- _PROVIDED ENTRIES_
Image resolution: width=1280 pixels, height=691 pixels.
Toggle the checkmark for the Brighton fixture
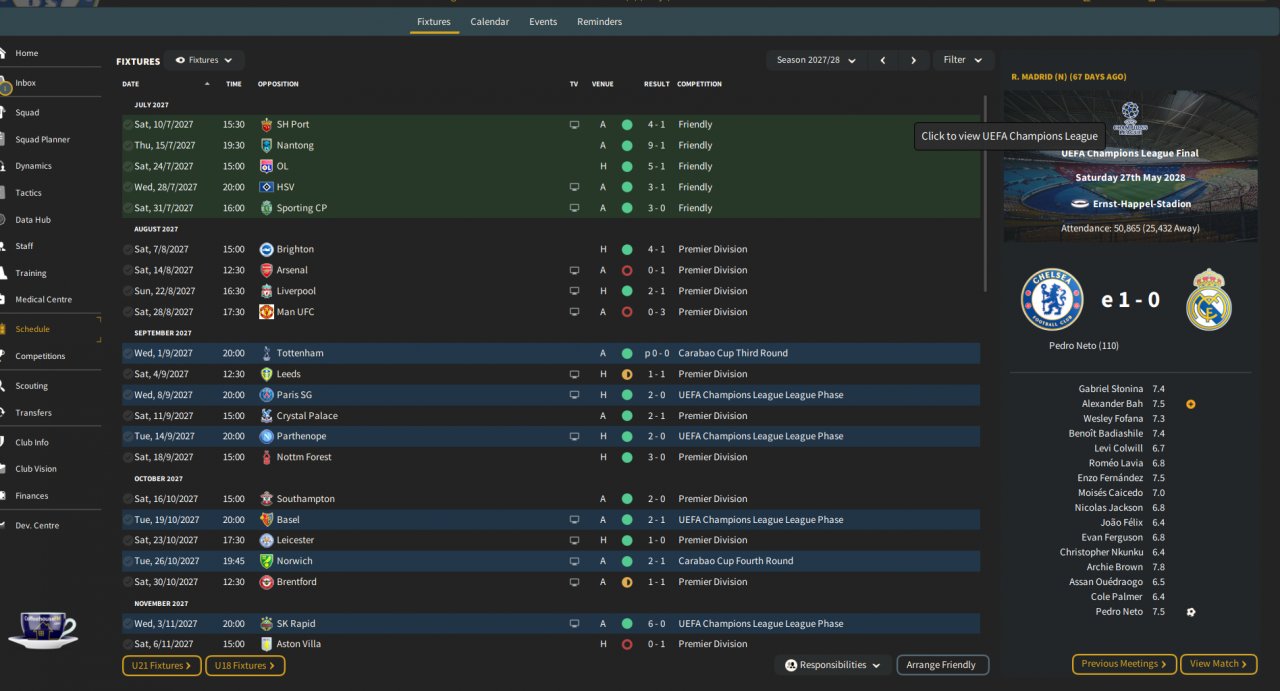128,249
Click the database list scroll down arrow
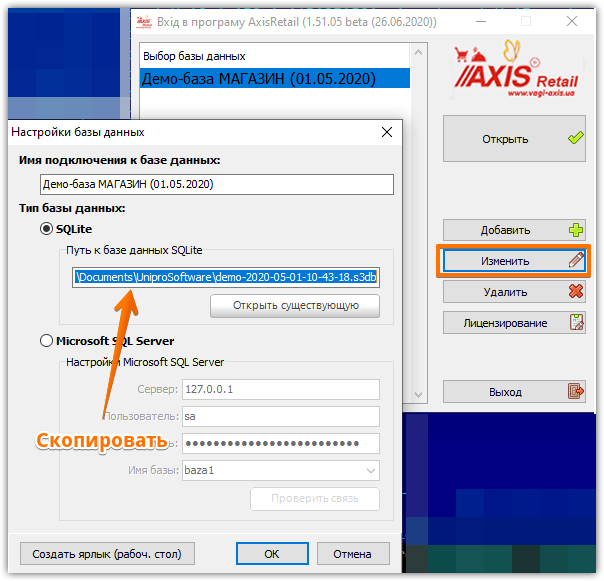The height and width of the screenshot is (581, 604). (419, 395)
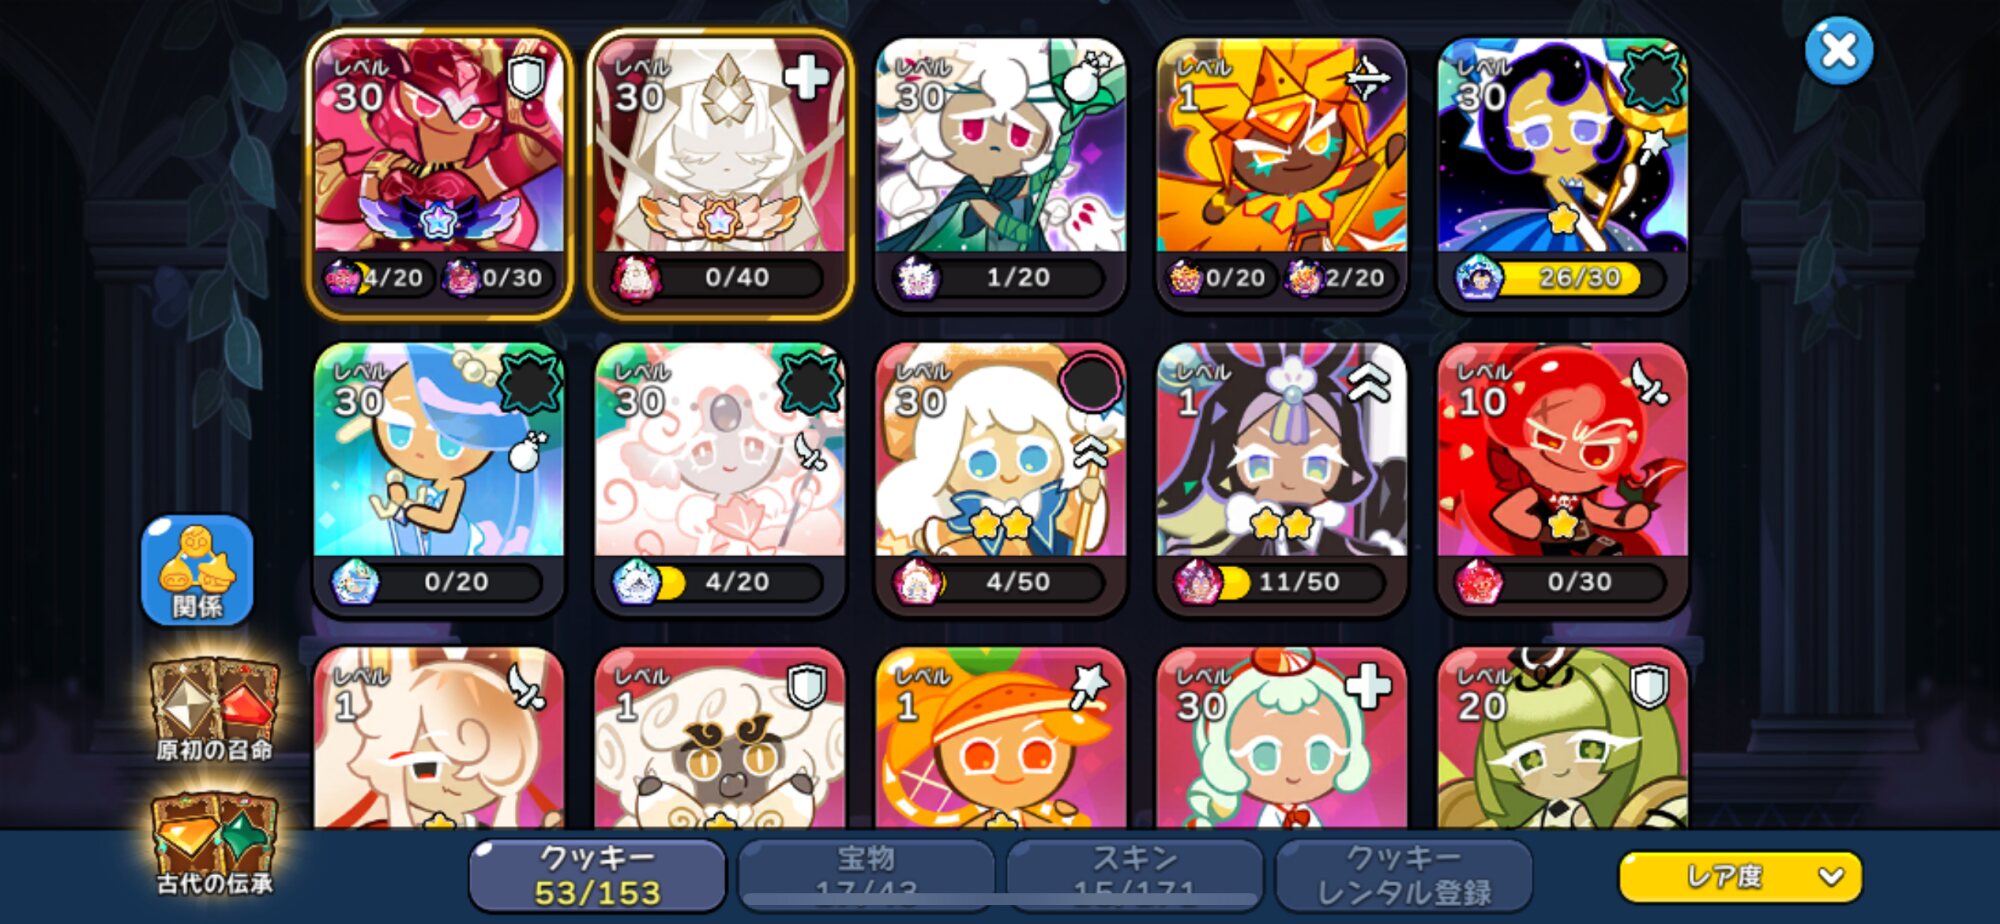Open the 原初の召命 card pack icon
Viewport: 2000px width, 924px height.
point(214,709)
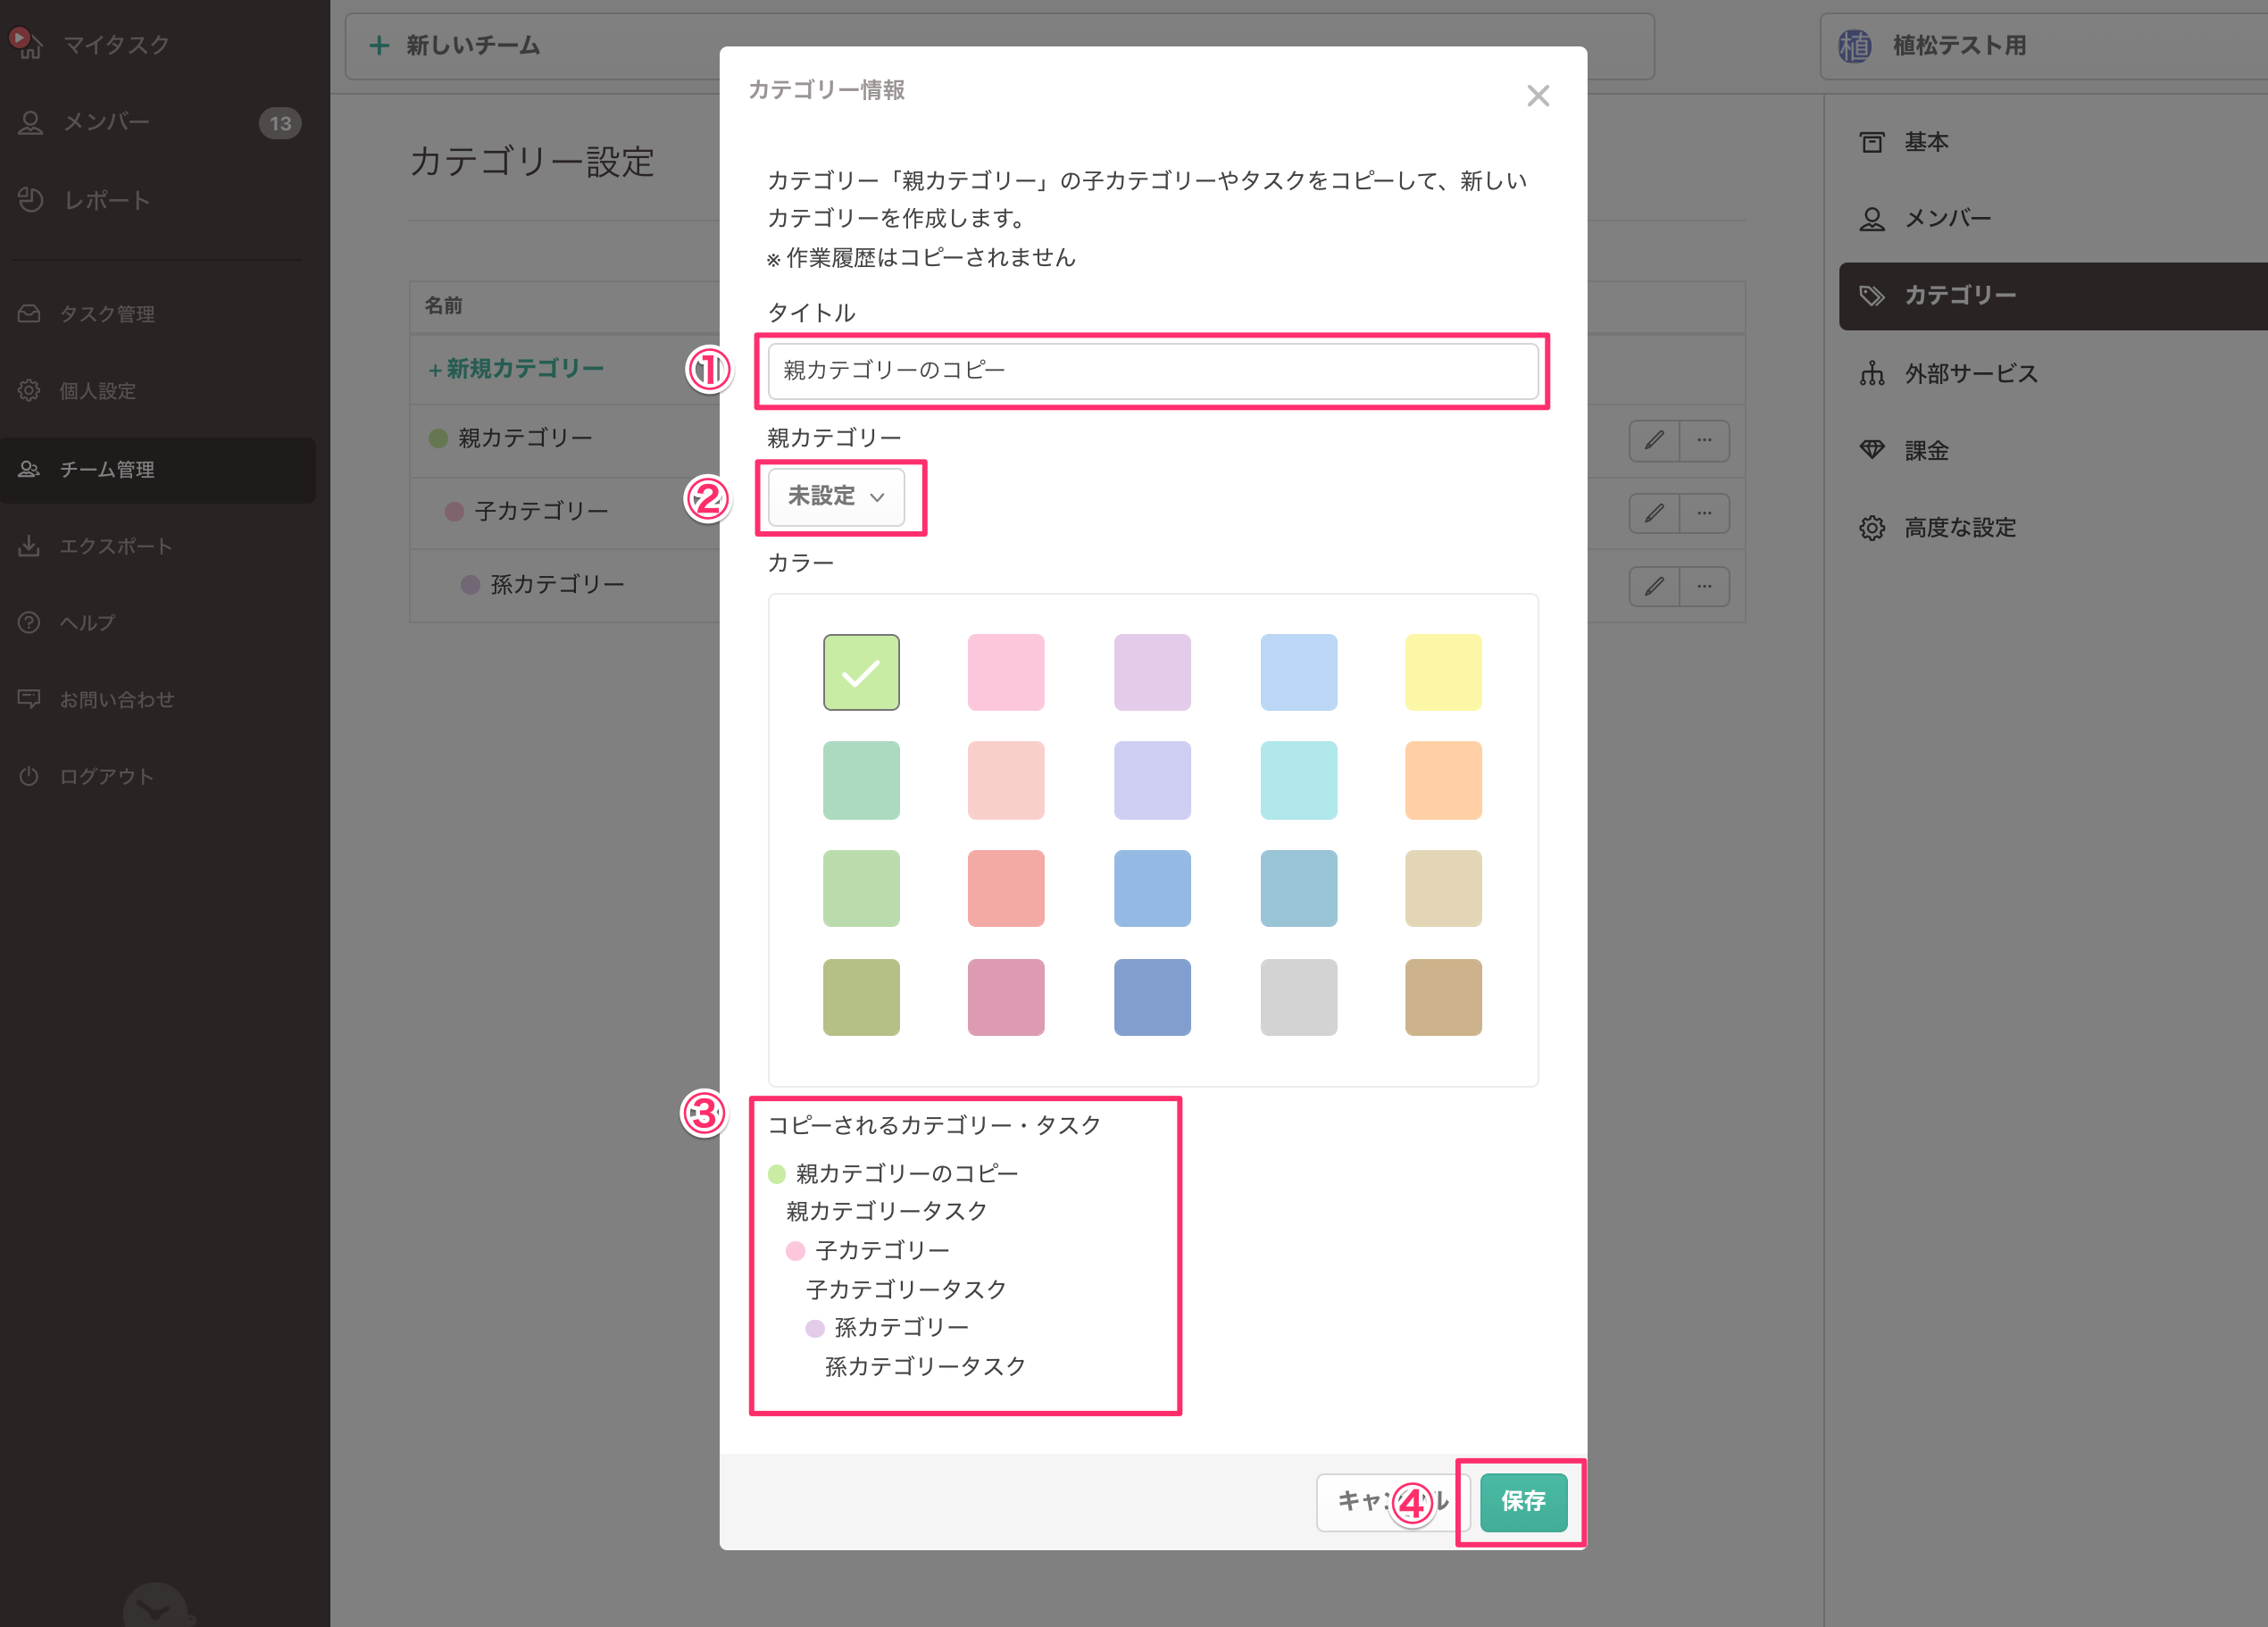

- _WRITTEN EXERCISE_
Reproduce every line of the material above verbatim, omitting the pictures.

- _OUTPUT FOR THIS TASK_
Image resolution: width=1280 pixels, height=691 pixels.
Toggle the checkmark for the Brighton fixture
128,249
Click the database list scroll down arrow
The height and width of the screenshot is (581, 604). (419, 395)
Open the 原初の召命 card pack icon
Viewport: 2000px width, 924px height.
point(214,709)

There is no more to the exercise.